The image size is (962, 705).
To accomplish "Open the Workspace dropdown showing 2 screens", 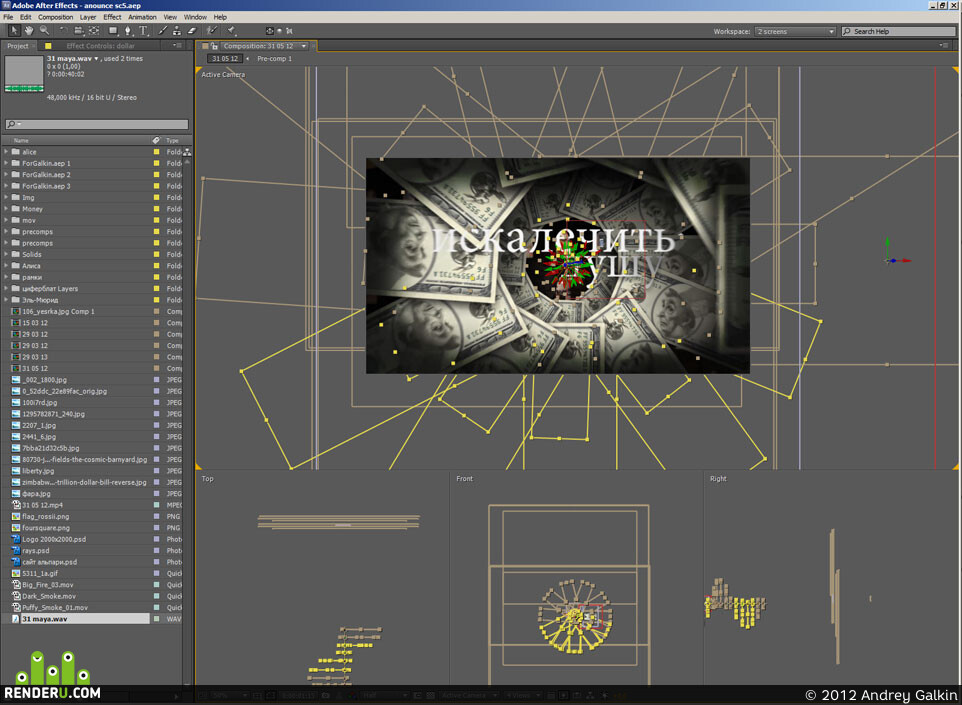I will pyautogui.click(x=795, y=31).
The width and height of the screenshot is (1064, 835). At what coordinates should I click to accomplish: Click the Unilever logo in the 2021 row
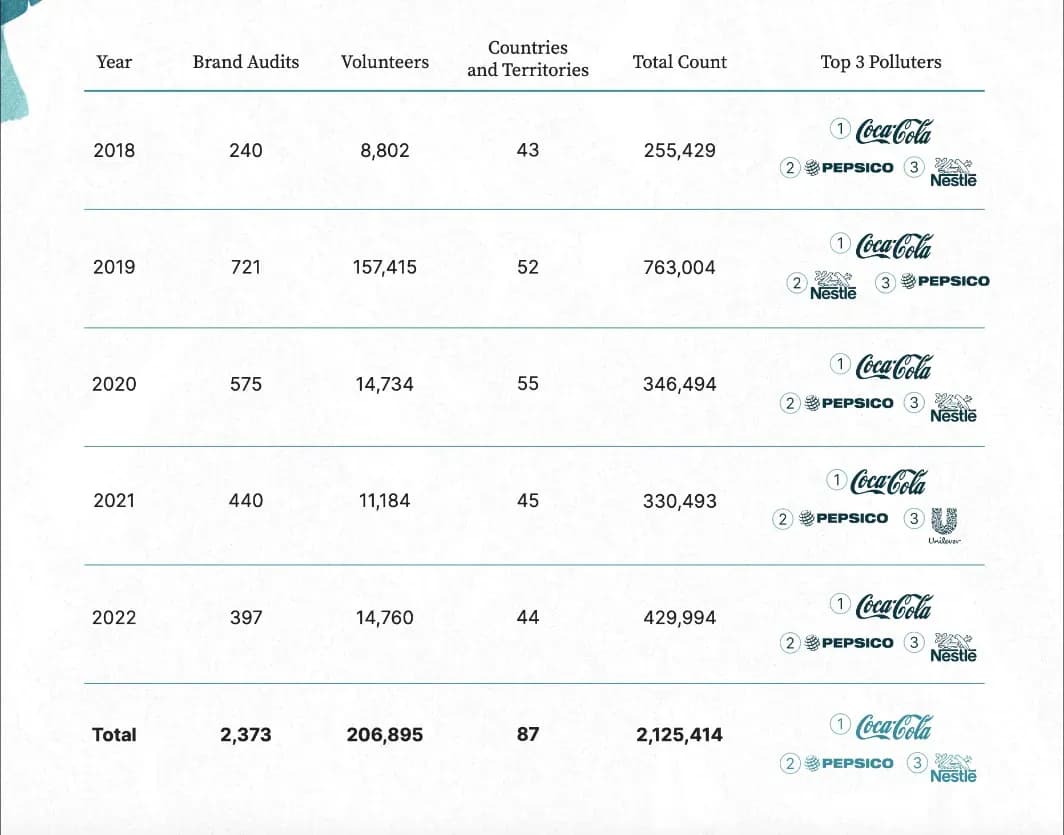click(944, 524)
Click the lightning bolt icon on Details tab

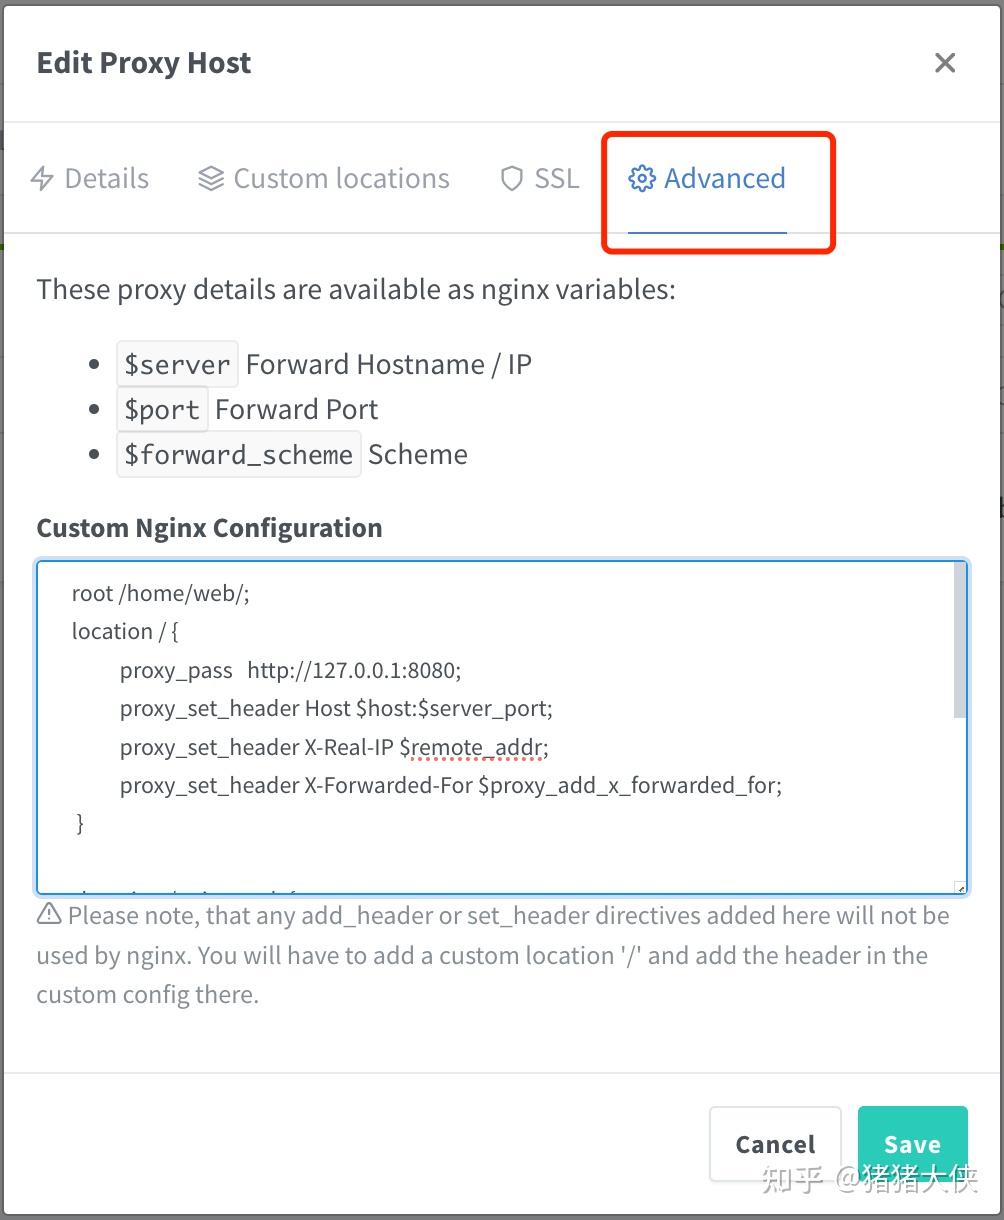(42, 178)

*What needs to be done*. Copy exactly, leaving out pictures, the lines from the line containing "The width and" through the last line of the records.

*Task response*.
The width and height of the screenshot is (1064, 835). At what coordinates should I click to accomplish: Click the Unilever logo in the 2021 row
click(944, 524)
Click the lightning bolt icon on Details tab

(42, 178)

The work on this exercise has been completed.